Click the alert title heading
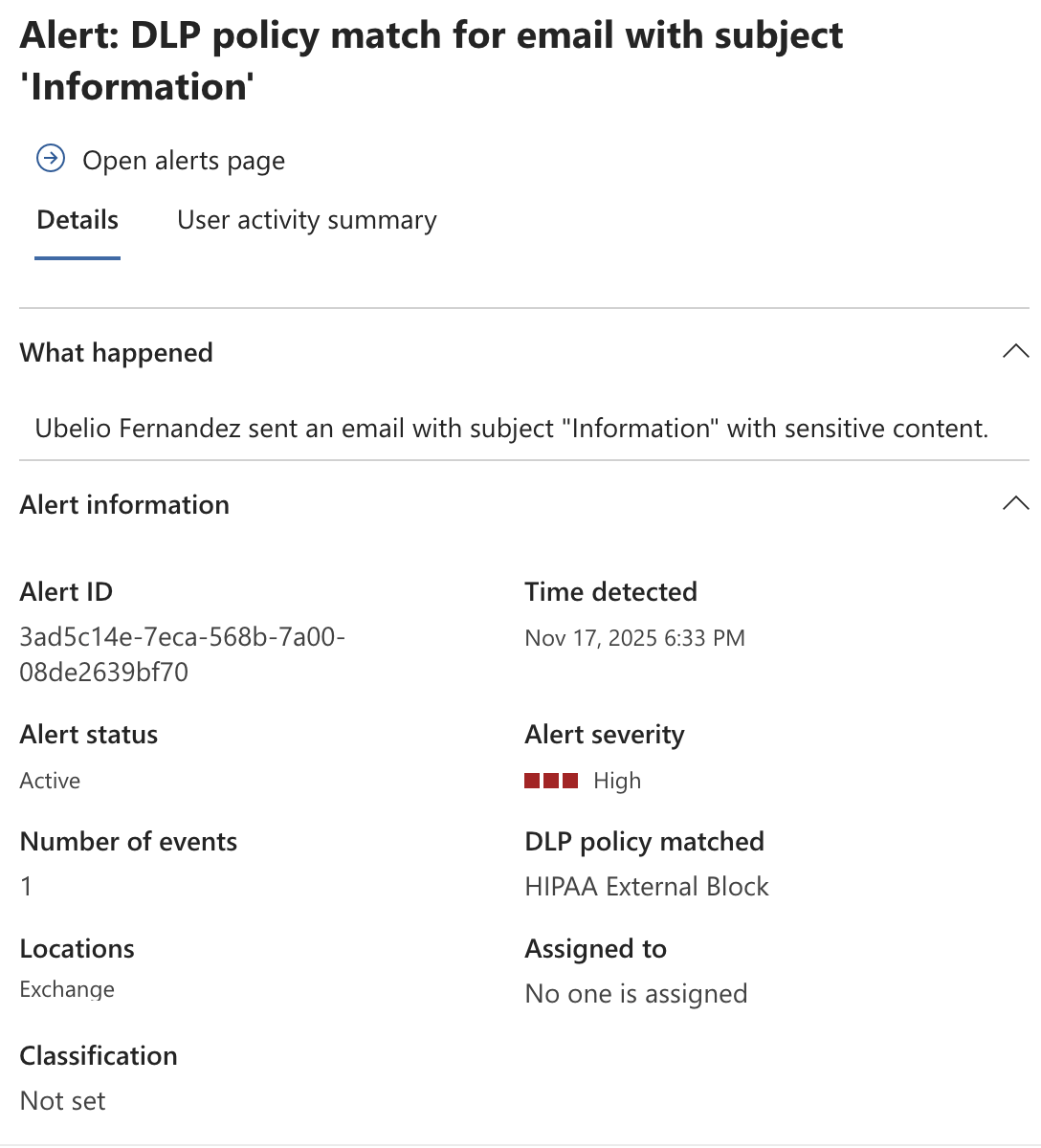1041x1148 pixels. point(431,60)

---

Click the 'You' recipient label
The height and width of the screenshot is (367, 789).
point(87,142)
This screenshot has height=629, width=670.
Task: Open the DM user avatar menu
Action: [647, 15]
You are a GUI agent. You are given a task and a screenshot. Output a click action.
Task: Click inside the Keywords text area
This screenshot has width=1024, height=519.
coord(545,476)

▸ Goal of the exercise
Your task is to transcribe, with no changes, only the lines of the listing above that lie between the line holding "Click the 'You' recipient label" and the line holding "Task: Click inside the Keywords text area", inclusive.

▸ Final answer
Click the 'You' recipient label
The height and width of the screenshot is (367, 789).
point(87,142)
This screenshot has height=629, width=670.
Task: Open the DM user avatar menu
Action: [647, 15]
You are a GUI agent. You are given a task and a screenshot. Output a click action.
Task: Click inside the Keywords text area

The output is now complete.